GIVEN DATA —
——

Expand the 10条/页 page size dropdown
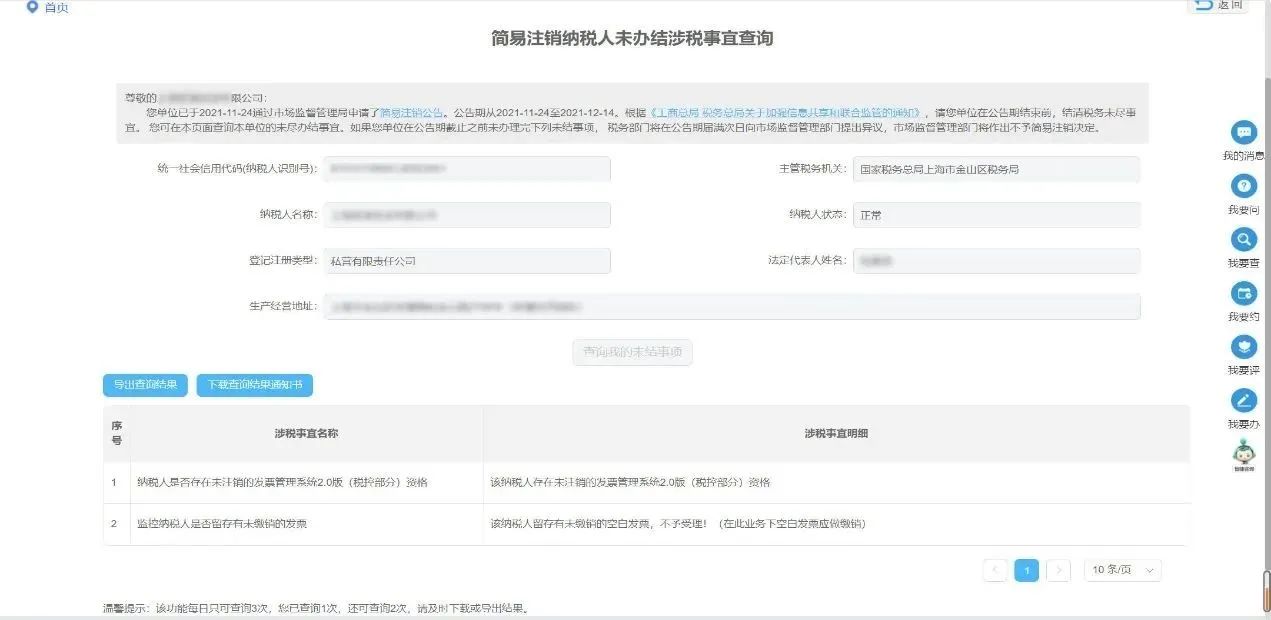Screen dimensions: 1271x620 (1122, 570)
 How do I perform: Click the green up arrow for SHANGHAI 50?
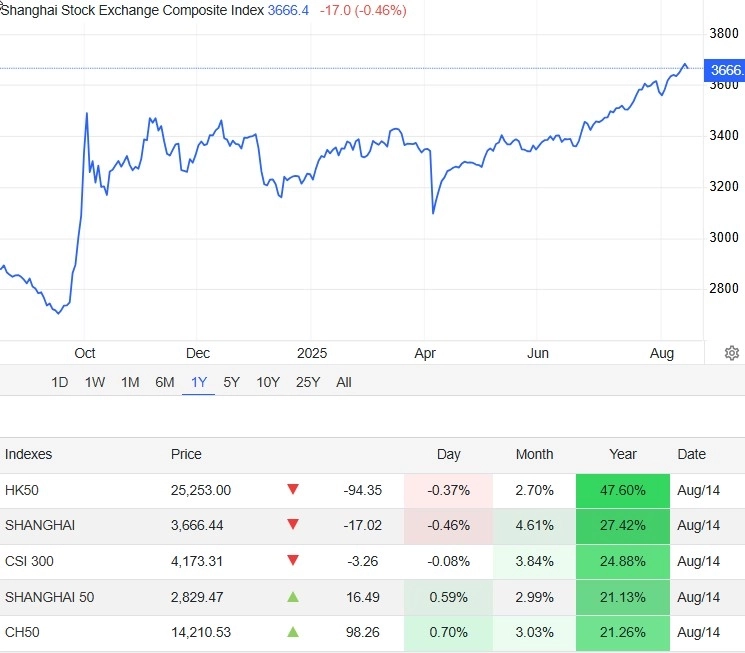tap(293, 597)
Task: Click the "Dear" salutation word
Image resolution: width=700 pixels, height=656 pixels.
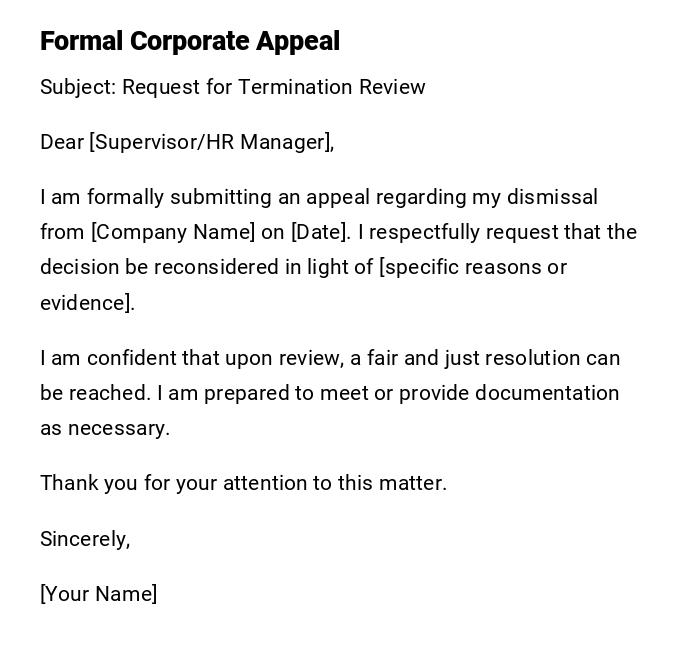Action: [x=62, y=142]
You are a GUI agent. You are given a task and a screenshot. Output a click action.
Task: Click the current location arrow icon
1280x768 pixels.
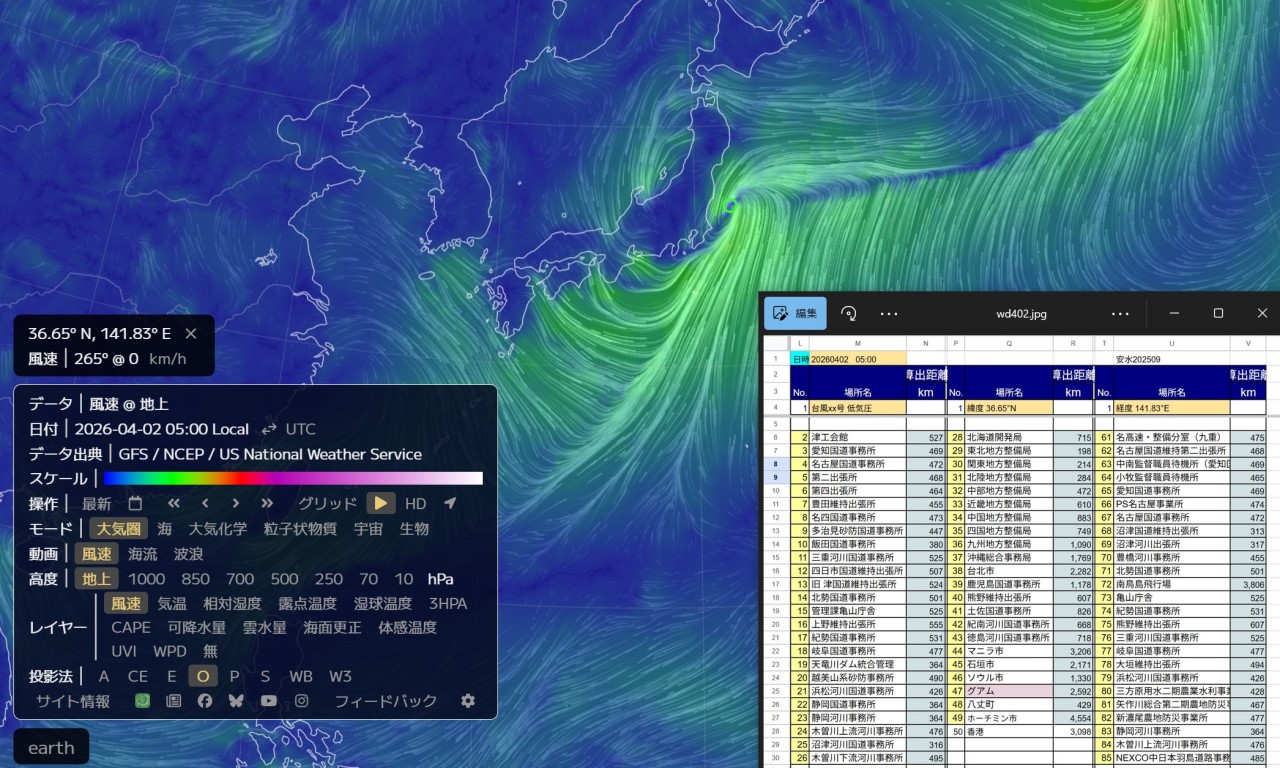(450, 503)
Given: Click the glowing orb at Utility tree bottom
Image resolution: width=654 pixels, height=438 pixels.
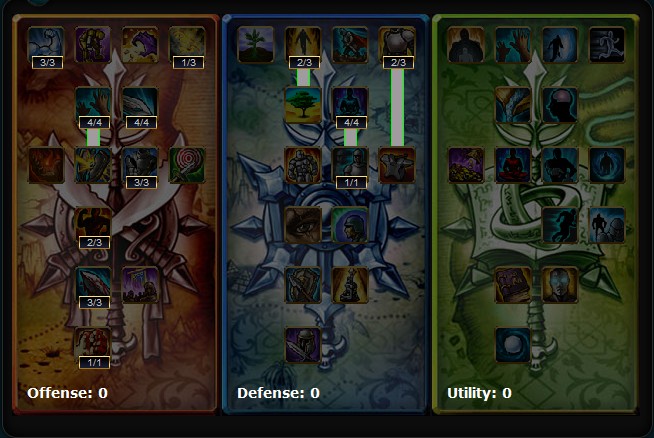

——

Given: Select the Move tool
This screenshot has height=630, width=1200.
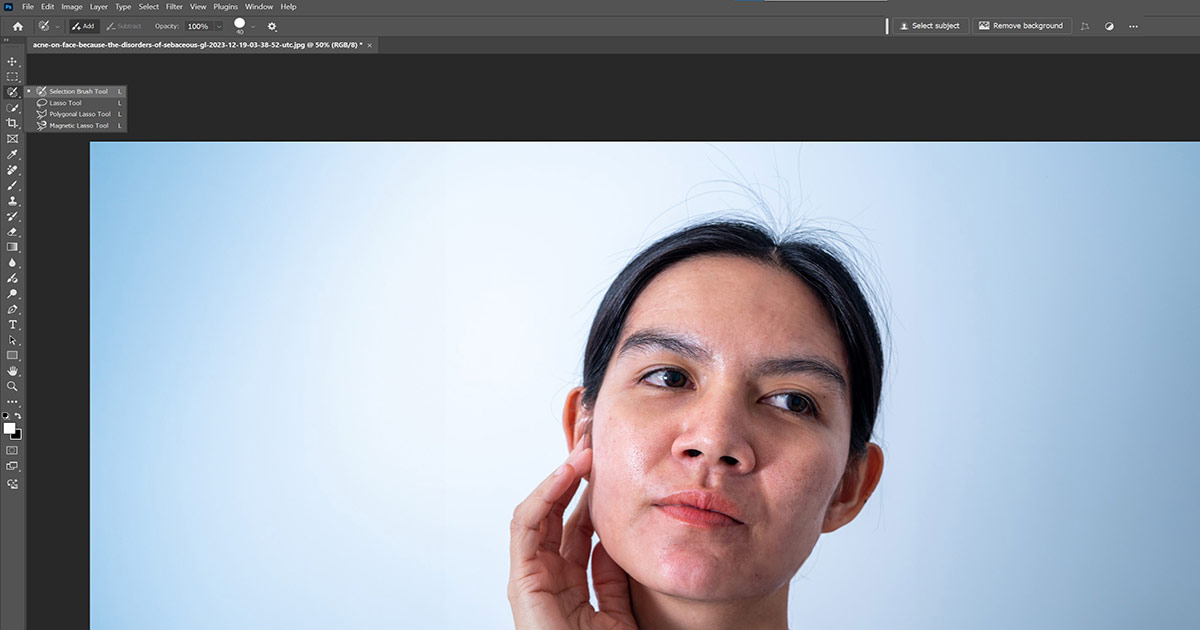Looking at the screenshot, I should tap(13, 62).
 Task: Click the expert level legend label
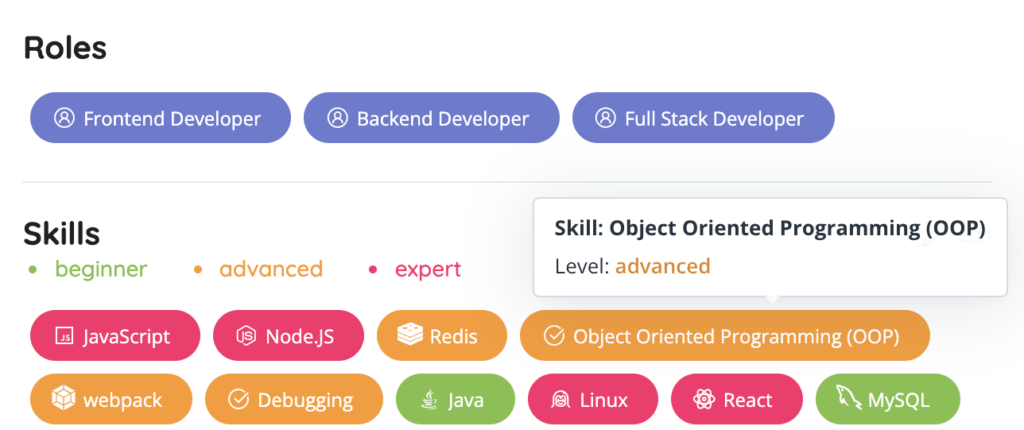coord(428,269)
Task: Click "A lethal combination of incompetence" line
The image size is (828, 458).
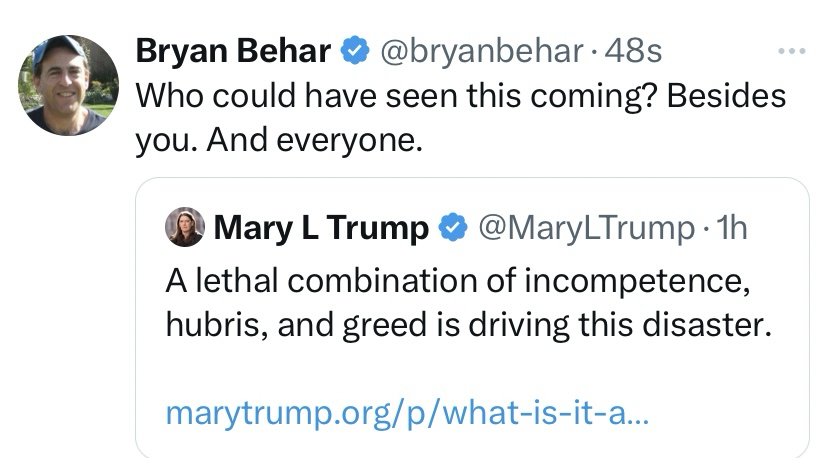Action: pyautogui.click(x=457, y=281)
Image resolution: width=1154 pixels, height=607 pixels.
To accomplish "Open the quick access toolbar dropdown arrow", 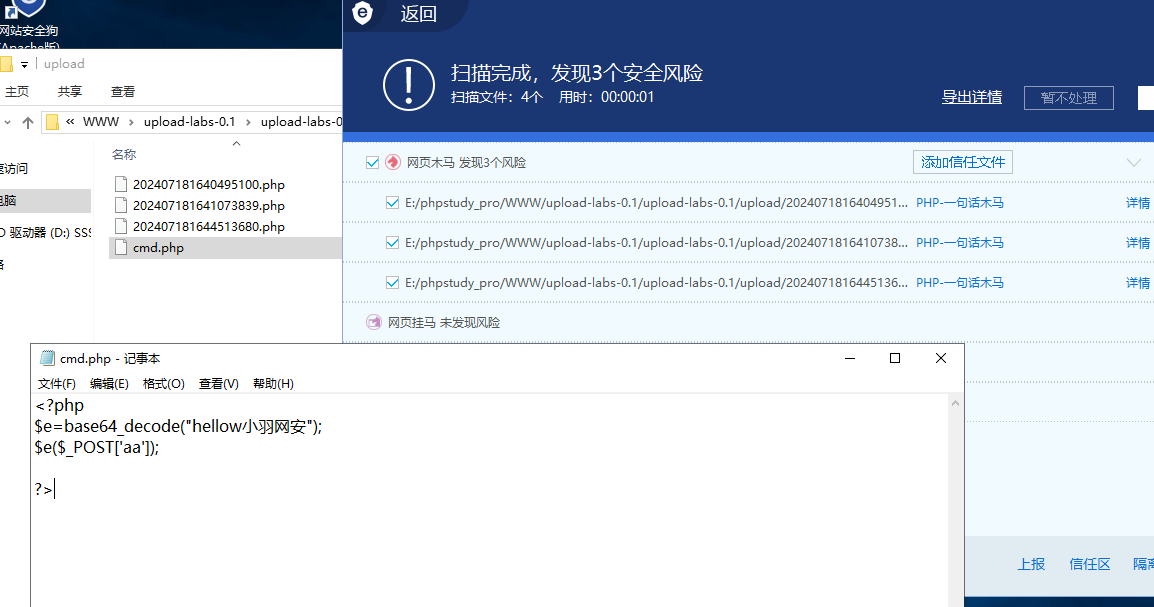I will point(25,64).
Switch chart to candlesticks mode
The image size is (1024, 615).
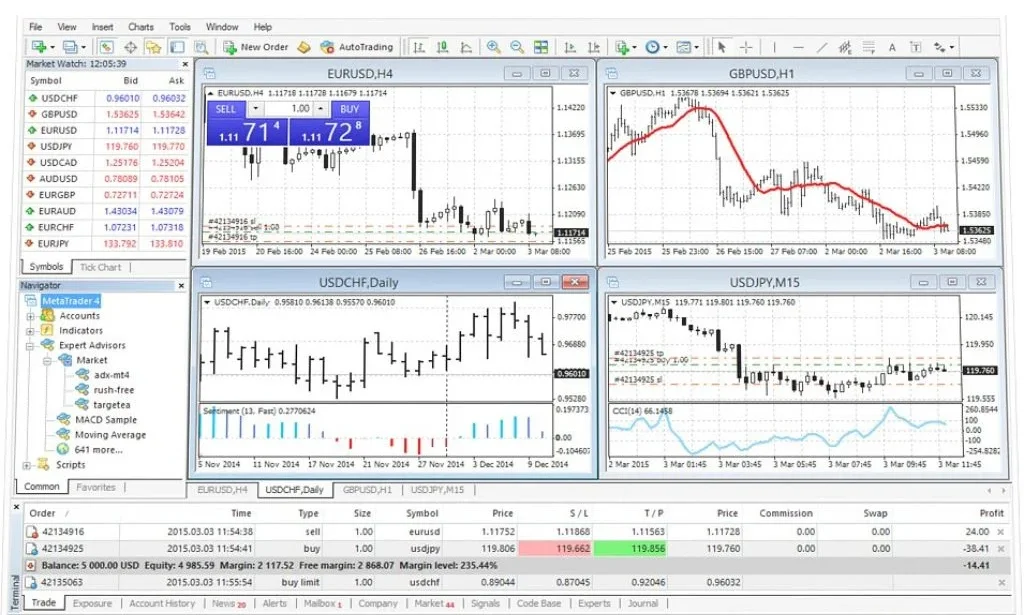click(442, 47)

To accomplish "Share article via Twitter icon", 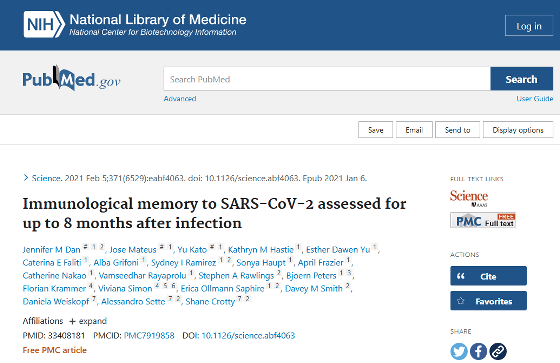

——

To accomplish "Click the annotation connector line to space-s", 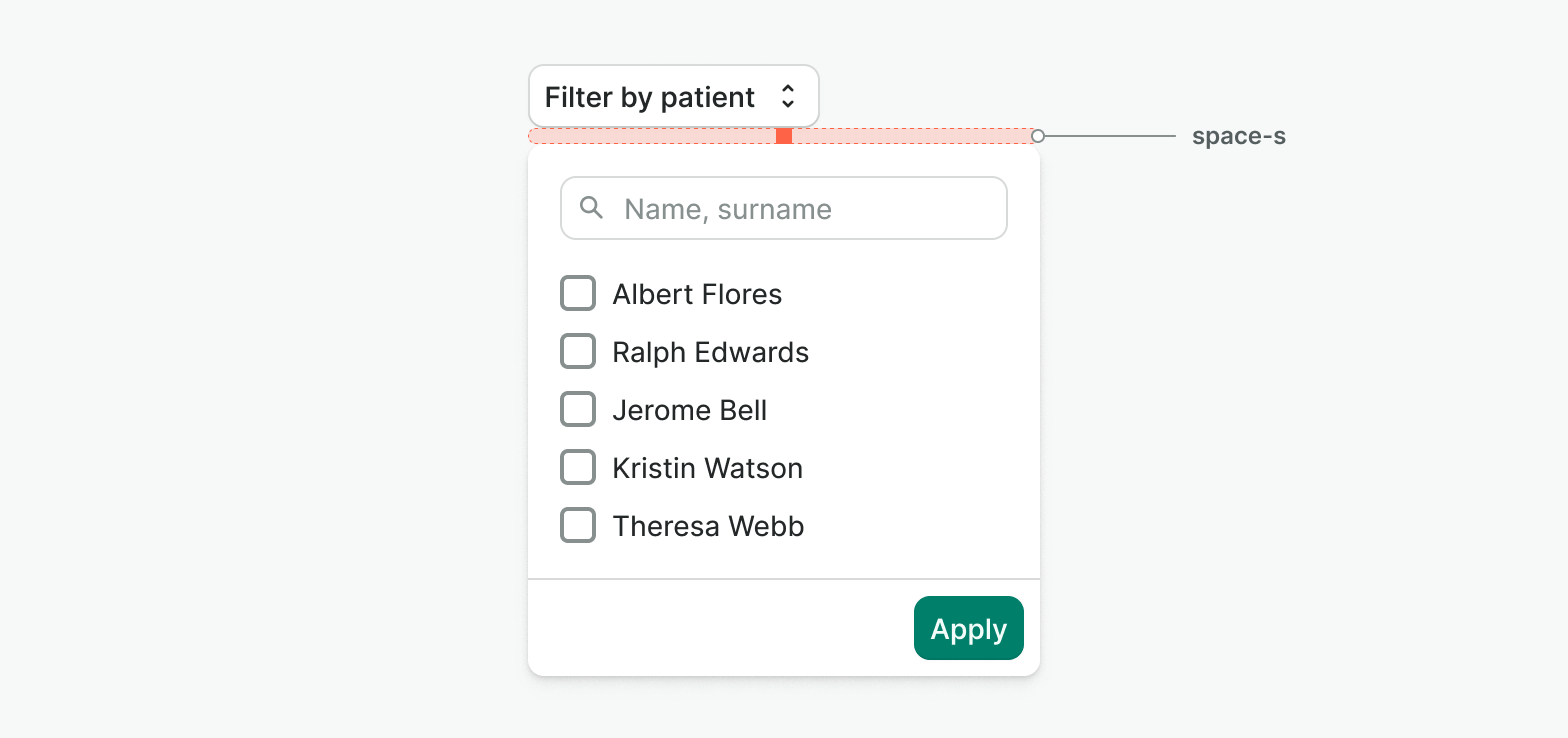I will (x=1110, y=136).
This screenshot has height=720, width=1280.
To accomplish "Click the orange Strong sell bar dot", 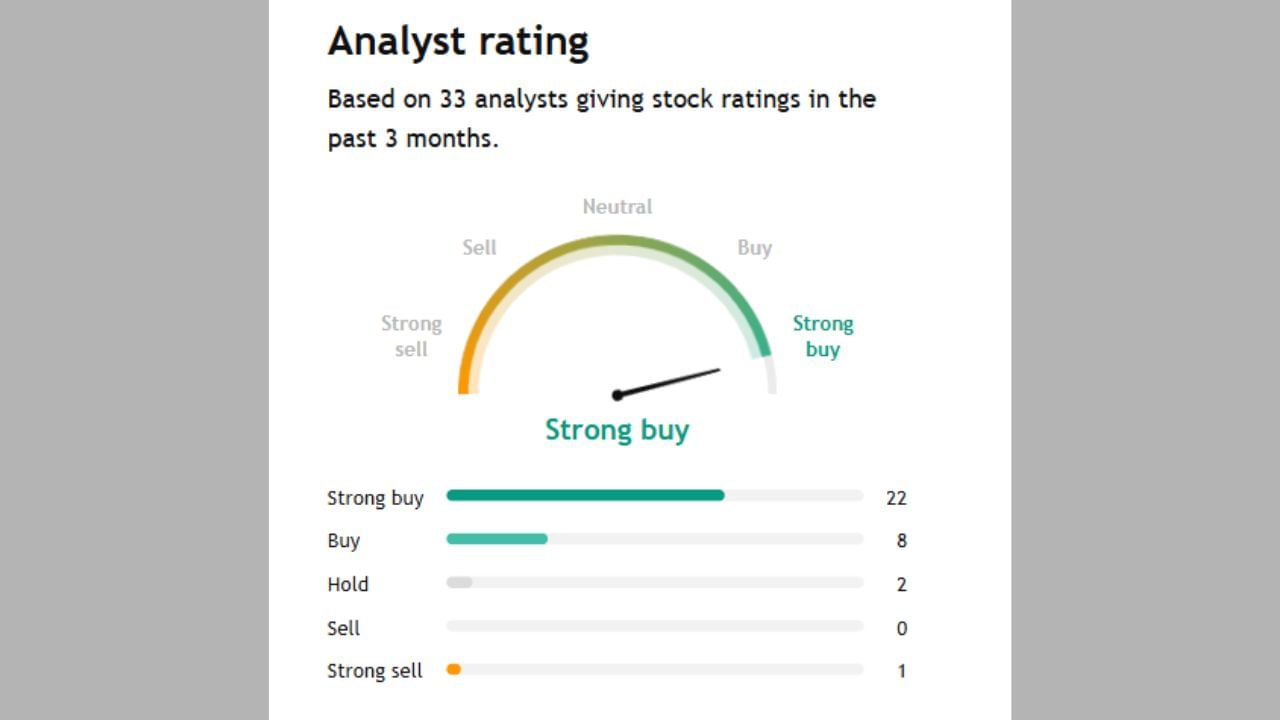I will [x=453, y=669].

——

TASK OBJECTIVE — Would you print exactly and only the lines of the material above that run from the line with "Given: Click the" through the line with "Image resolution: width=654", both included?

TASK SOLUTION —
Given: Click the glowing orb at Utility tree bottom
Image resolution: width=654 pixels, height=438 pixels.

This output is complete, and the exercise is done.